Los jeques desgranaban su rosario mientras Mohamed Bokar citaba párrafos del Corán que justificaban el exterminio de los paganos.

Cuando se celebró la oración de mediodía, todo estaba listo para sentencia. Al-Azhar no se opondría a la revolución islámica y se pronunciaría en función de como evolucionara la situación.

El khan el-Khalili, célebre bazar de El Cairo y trampa para turistas, se aburría. En las callejas, donde sólo circulaban asnos, mozos de cuerda cargados de bultos y cajas seguían entregando mercancías en los doce mil puestos privados de la clientela occidental que tanto apreciaba las falsificaciones. Sólo los enterados podían descubrir alguna hermosa pieza de oro o plata, o lograban procurarse metales preciosos a un precio interesante. El viejo zoco, donde la luz del sol nunca penetraba, olía a fritanga y a orín; los últimos joyeros e incrustadores de nácar, contemplaban con malos ojos a sus colegas que vendían productos importados de Hong Kong.
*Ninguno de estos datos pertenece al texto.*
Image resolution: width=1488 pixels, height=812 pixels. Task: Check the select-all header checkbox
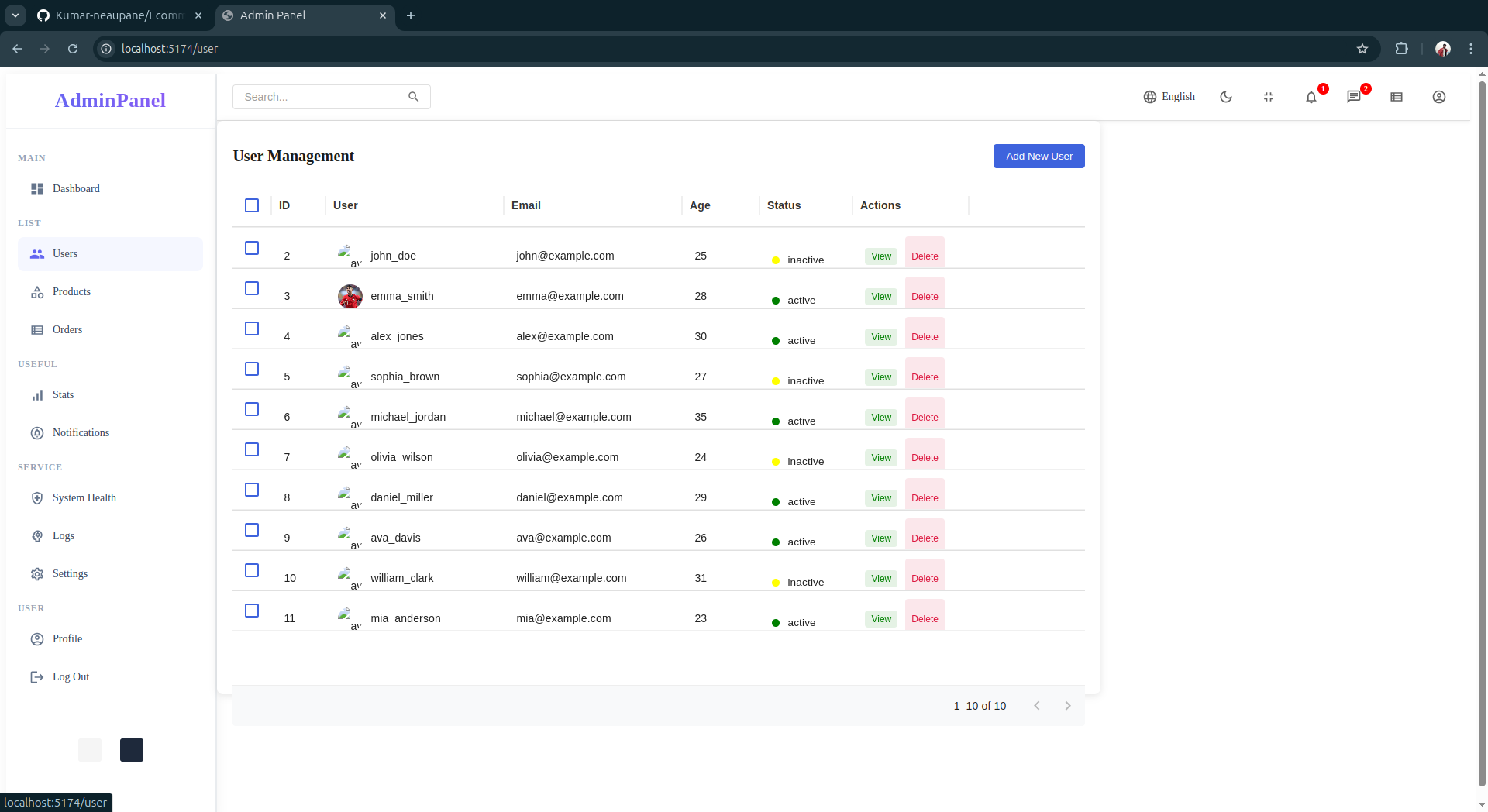click(252, 205)
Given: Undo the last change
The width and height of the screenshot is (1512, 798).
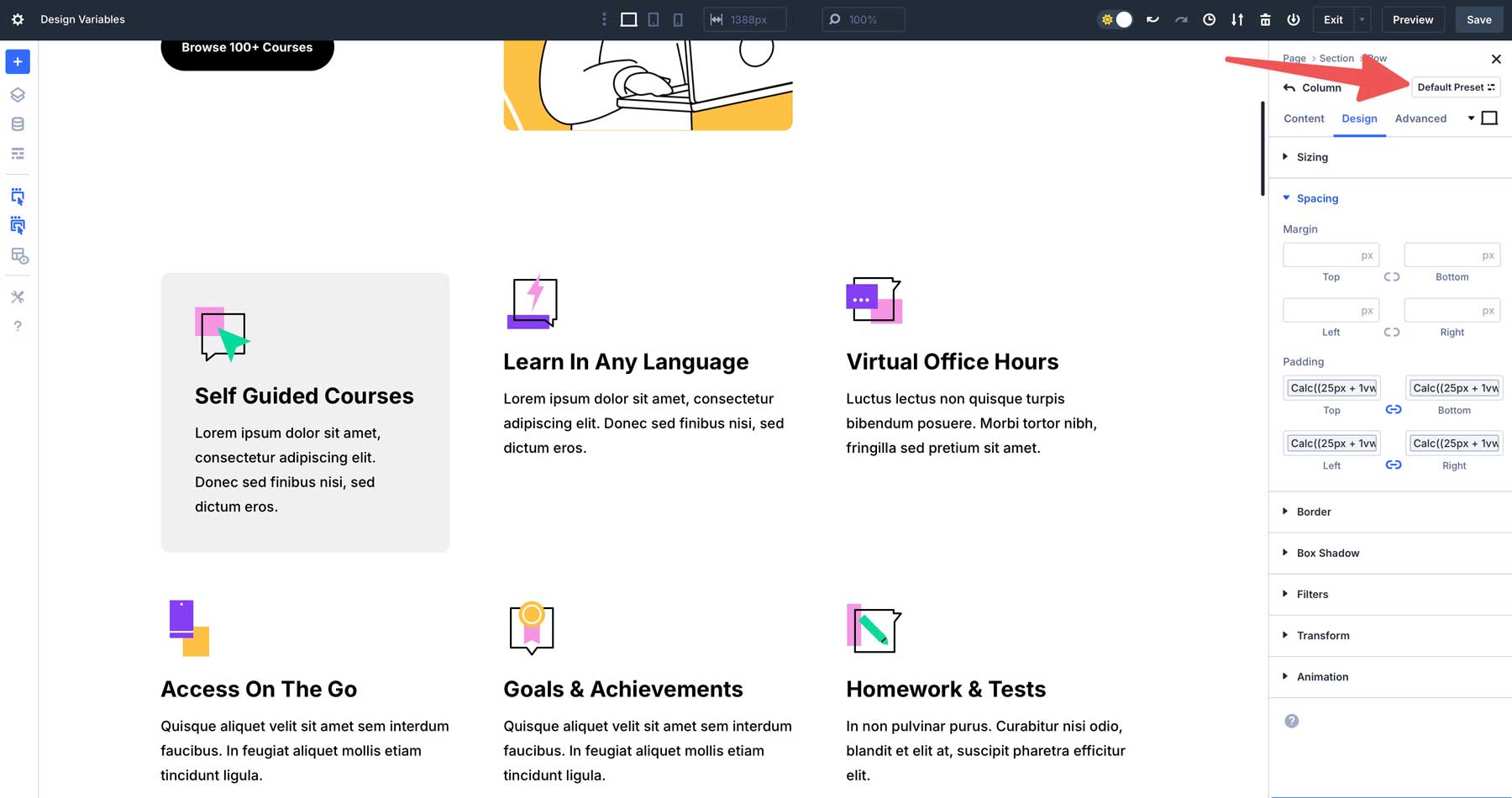Looking at the screenshot, I should point(1152,18).
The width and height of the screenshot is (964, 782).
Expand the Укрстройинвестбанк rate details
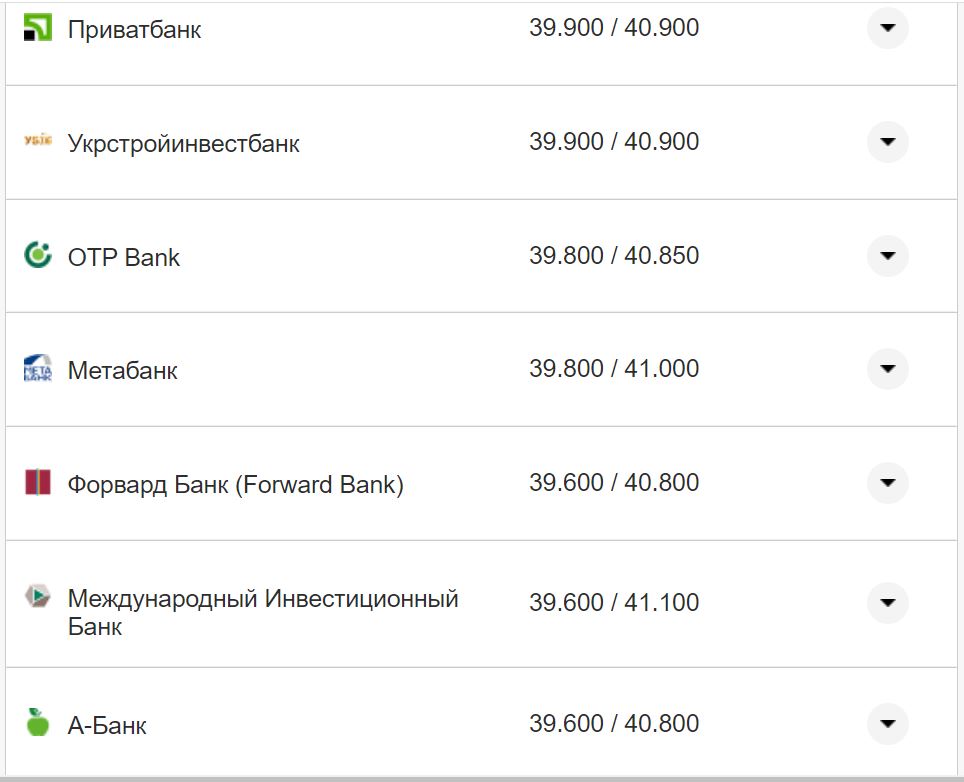887,142
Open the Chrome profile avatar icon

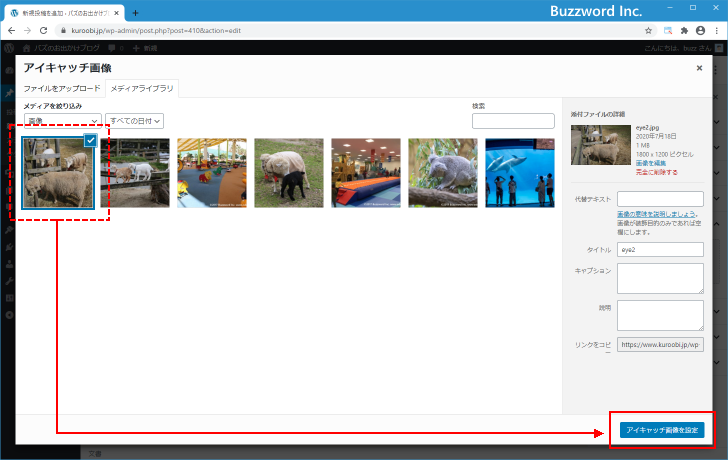tap(700, 31)

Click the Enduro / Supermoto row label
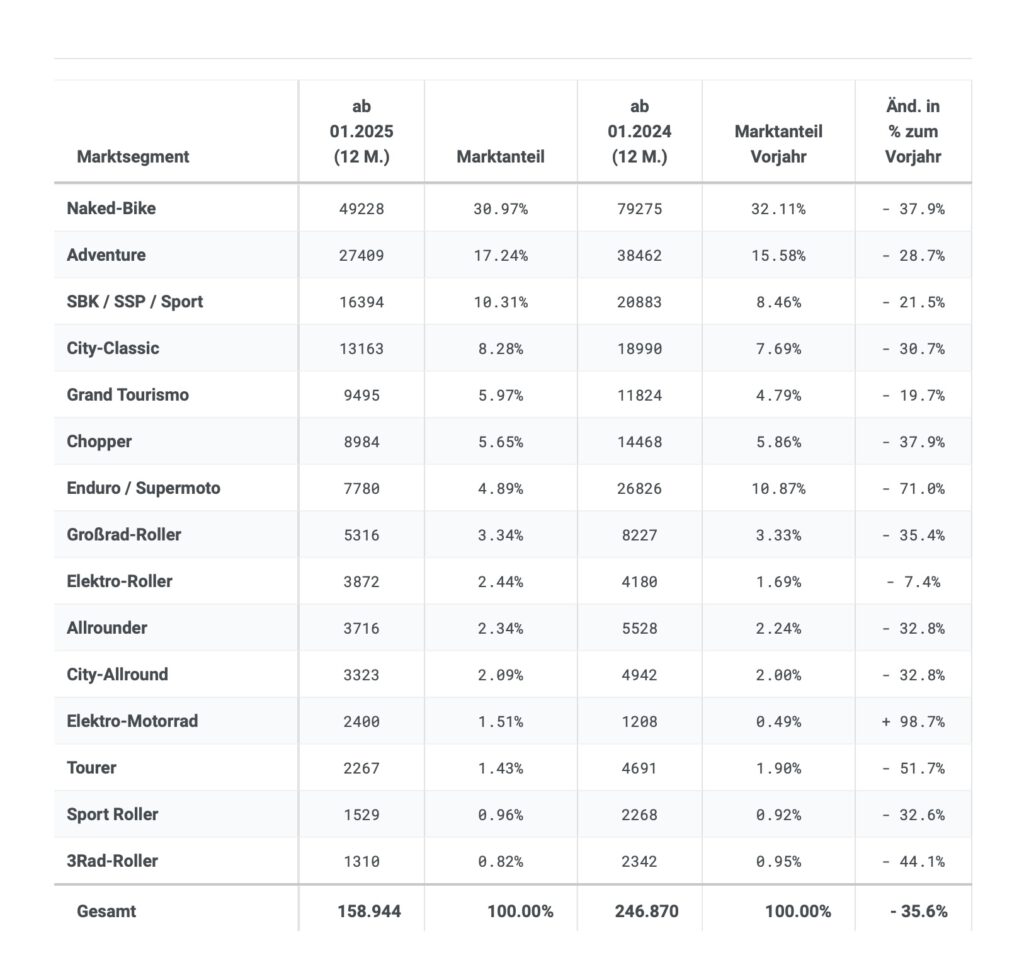pos(143,488)
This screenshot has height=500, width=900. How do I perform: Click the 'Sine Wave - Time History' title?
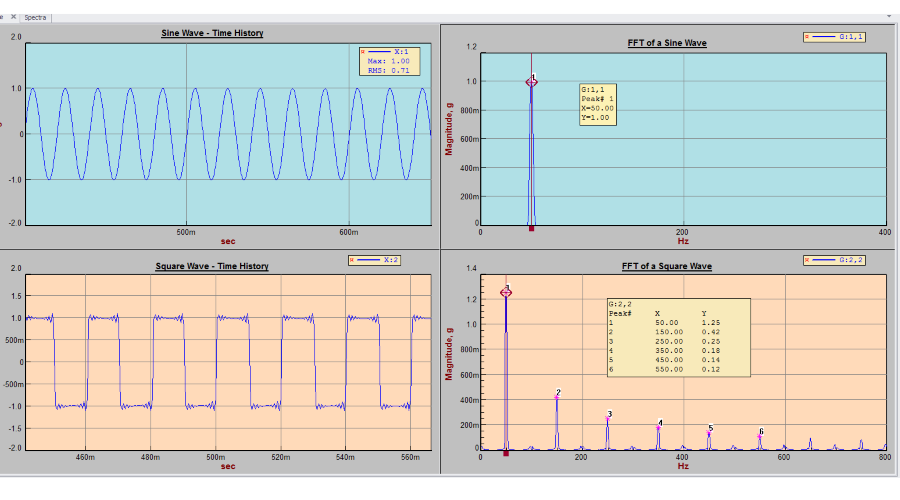click(212, 33)
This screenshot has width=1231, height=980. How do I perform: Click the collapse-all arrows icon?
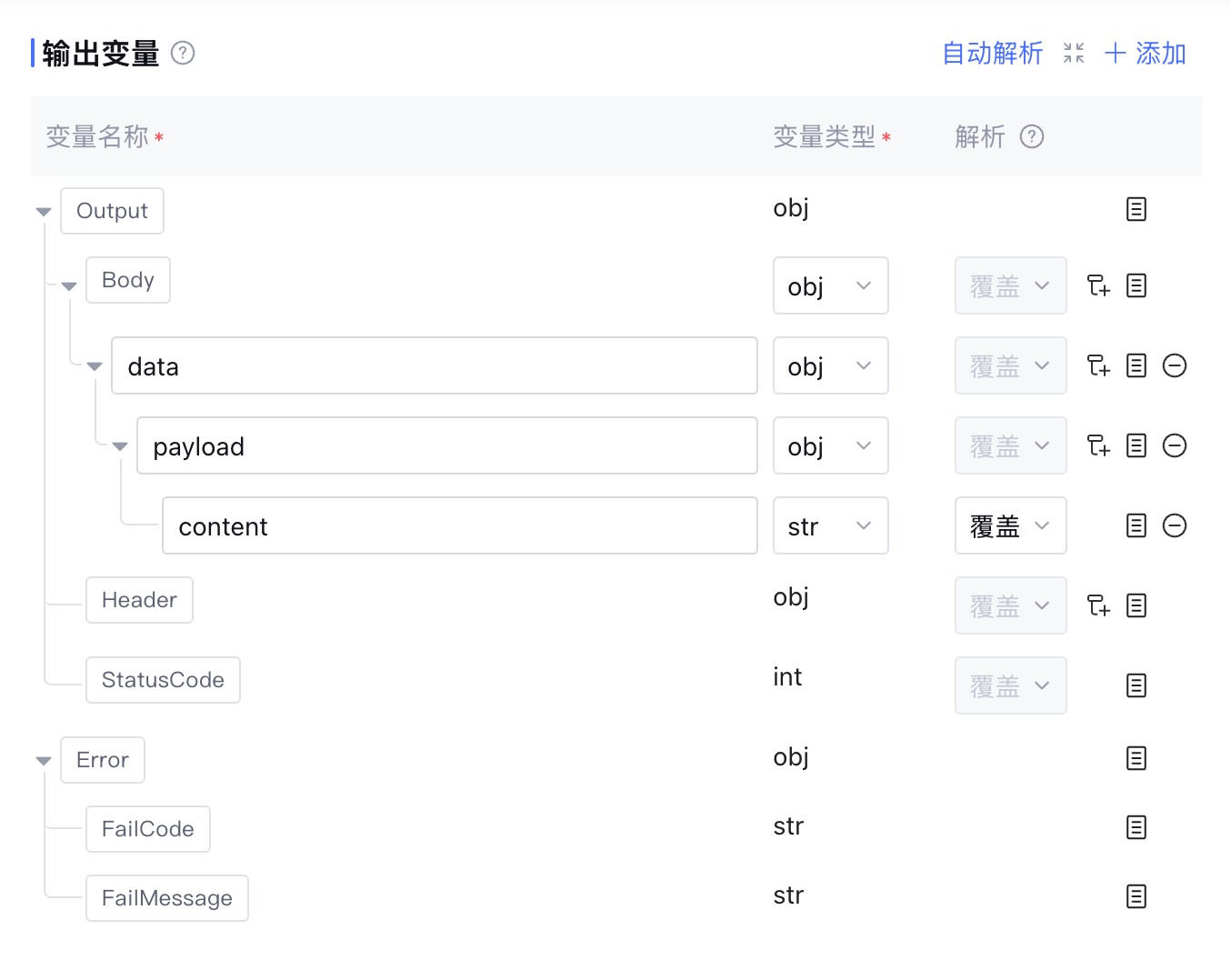pos(1074,54)
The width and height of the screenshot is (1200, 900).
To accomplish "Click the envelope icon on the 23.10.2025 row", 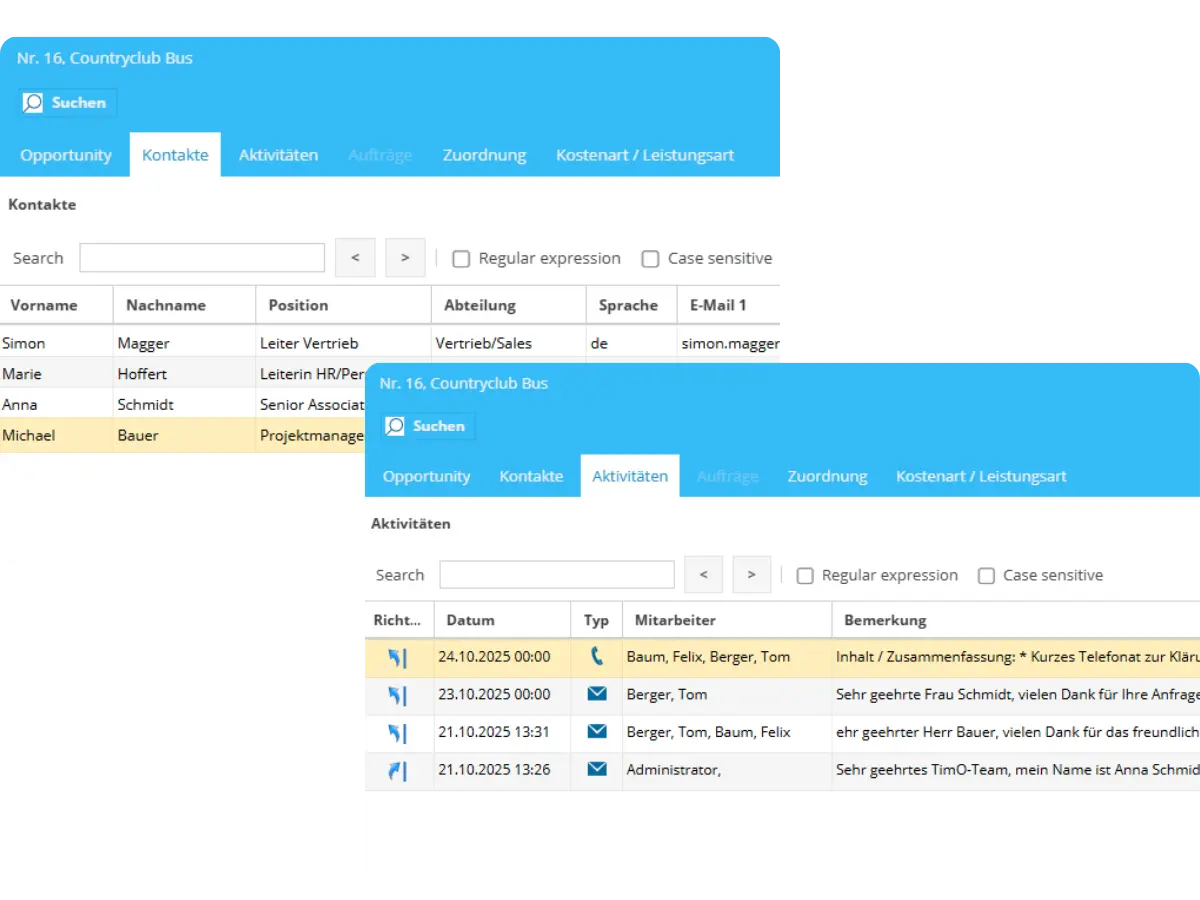I will [x=597, y=694].
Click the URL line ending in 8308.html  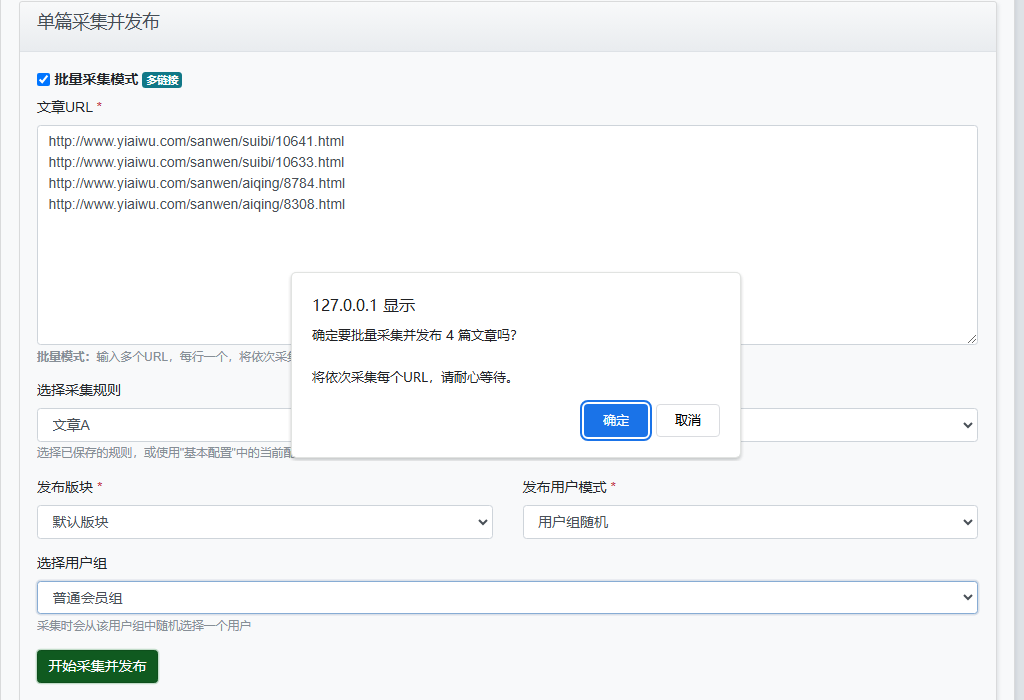tap(196, 204)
Pese a su aspecto alterado, a Mohamed Bokar le gustaba el khan el-Khalili, pues le recordaba el bazar de Teherán, donde se había enterado del nacimiento de la primera gran revolución islámica. Convencer a los comerciantes de que un cambio de régimen aumentaría sus beneficios era uno de los elementos de su estrategia; así pues, gracias a los subsidios que le había procurado Arabia Saudita, logró tejer una red de negociantes favorables a la radical islamización de la sociedad.

Ni la policía ni sus chivatos tenían acceso a los más secretos callejones del khan el-Khalili; un rostro sospechoso habría sido descubierto enseguida. Kabul indicó a Mohamed Bokar que la jornada de agitación, que concluiría con un atentado contra una comisaría de policía, iba a ser un gran éxito; al día siguiente, la provincia tomaría el relevo. Gracias a las mezquitas, implantadas en los más remotos lugares, las consignas se extenderían de acuerdo con el plan previsto.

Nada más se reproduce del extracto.